## What is required
Can you output the records below exactly as they are written?
++++ Input for this task
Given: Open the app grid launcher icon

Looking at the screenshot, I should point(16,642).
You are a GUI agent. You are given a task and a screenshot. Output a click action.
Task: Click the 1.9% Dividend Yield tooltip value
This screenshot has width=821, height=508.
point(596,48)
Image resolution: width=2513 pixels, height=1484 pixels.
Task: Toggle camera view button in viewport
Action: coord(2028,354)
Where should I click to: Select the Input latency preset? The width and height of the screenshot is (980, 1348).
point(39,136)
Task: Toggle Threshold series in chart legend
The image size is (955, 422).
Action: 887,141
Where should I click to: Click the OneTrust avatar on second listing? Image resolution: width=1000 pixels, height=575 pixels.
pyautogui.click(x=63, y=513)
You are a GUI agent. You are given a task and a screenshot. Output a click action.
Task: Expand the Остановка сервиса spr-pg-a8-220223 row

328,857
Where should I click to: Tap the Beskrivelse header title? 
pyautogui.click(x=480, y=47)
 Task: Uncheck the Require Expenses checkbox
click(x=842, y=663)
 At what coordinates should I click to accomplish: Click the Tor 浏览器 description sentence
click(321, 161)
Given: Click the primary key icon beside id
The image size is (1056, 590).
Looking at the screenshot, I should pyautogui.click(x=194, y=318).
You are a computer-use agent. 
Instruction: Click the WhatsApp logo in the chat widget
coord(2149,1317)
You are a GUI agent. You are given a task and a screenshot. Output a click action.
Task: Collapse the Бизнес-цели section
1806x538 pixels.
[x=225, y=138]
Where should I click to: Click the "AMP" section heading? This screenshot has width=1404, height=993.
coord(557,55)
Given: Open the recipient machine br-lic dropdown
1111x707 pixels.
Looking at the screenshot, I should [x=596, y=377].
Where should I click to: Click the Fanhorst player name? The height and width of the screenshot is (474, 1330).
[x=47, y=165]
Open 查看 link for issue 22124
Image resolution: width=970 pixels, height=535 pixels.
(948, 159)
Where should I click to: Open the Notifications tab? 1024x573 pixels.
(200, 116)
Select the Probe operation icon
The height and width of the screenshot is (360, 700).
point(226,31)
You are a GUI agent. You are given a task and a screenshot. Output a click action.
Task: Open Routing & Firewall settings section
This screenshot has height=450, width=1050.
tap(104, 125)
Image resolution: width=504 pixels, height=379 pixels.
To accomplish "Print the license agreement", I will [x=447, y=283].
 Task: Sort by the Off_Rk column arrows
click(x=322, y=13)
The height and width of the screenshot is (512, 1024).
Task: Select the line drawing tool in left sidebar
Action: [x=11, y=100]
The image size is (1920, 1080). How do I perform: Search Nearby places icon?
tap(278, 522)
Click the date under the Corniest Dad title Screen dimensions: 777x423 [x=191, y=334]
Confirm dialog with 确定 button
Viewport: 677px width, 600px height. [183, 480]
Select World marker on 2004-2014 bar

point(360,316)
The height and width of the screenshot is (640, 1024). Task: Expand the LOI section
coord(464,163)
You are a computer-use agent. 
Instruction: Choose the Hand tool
++++++++
## Written answer
Given: Open the app grid launcher icon

Looking at the screenshot, I should point(16,642).
You are a GUI agent. You are given a task and a screenshot. Output a click action.
Task: Click the 1.9% Dividend Yield tooltip value
This screenshot has width=821, height=508.
point(596,48)
Image resolution: width=2513 pixels, height=1484 pixels.
Task: Toggle camera view button in viewport
Action: coord(2028,354)
Where should I click to: Select the Input latency preset? The width and height of the screenshot is (980, 1348).
point(39,136)
Task: Toggle Threshold series in chart legend
The image size is (955, 422).
Action: 887,141
Where should I click to: Click the OneTrust avatar on second listing? Image resolution: width=1000 pixels, height=575 pixels.
pyautogui.click(x=63, y=513)
You are a GUI agent. You are given a task and a screenshot. Output a click action.
Task: Expand the Остановка сервиса spr-pg-a8-220223 row

328,857
Where should I click to: Tap the Beskrivelse header title? 
pyautogui.click(x=480, y=47)
 Task: Uncheck the Require Expenses checkbox
click(x=842, y=663)
 At what coordinates should I click to accomplish: Click the Tor 浏览器 description sentence
click(321, 161)
Given: Click the primary key icon beside id
The image size is (1056, 590).
Looking at the screenshot, I should pyautogui.click(x=194, y=318).
You are a computer-use agent. 
Instruction: Click the WhatsApp logo in the chat widget
coord(2149,1317)
You are a GUI agent. You are given a task and a screenshot. Output a click action.
Task: Collapse the Бизнес-цели section
1806x538 pixels.
[x=225, y=138]
Where should I click to: Click the "AMP" section heading? This screenshot has width=1404, height=993.
coord(557,55)
Given: Open the recipient machine br-lic dropdown
1111x707 pixels.
Looking at the screenshot, I should [x=596, y=377].
Where should I click to: Click the Fanhorst player name? The height and width of the screenshot is (474, 1330).
[x=47, y=165]
Open 查看 link for issue 22124
Image resolution: width=970 pixels, height=535 pixels.
(948, 159)
Where should I click to: Open the Notifications tab? 1024x573 pixels.
(200, 116)
Select the Probe operation icon
The height and width of the screenshot is (360, 700).
point(226,31)
You are a GUI agent. You are given a task and a screenshot. Output a click action.
Task: Open Routing & Firewall settings section
This screenshot has height=450, width=1050.
tap(104, 125)
Image resolution: width=504 pixels, height=379 pixels.
To accomplish "Print the license agreement", I will [x=447, y=283].
 Task: Sort by the Off_Rk column arrows
click(x=322, y=13)
The height and width of the screenshot is (512, 1024).
Task: Select the line drawing tool in left sidebar
Action: [x=11, y=100]
The image size is (1920, 1080). How do I perform: Search Nearby places icon?
tap(278, 522)
Click the date under the Corniest Dad title Screen dimensions: 777x423 [x=191, y=334]
Confirm dialog with 确定 button
Viewport: 677px width, 600px height. [183, 480]
Select World marker on 2004-2014 bar

point(360,316)
The height and width of the screenshot is (640, 1024). Task: Expand the LOI section
coord(464,163)
You are a computer-use agent. 
Instruction: Choose the Hand tool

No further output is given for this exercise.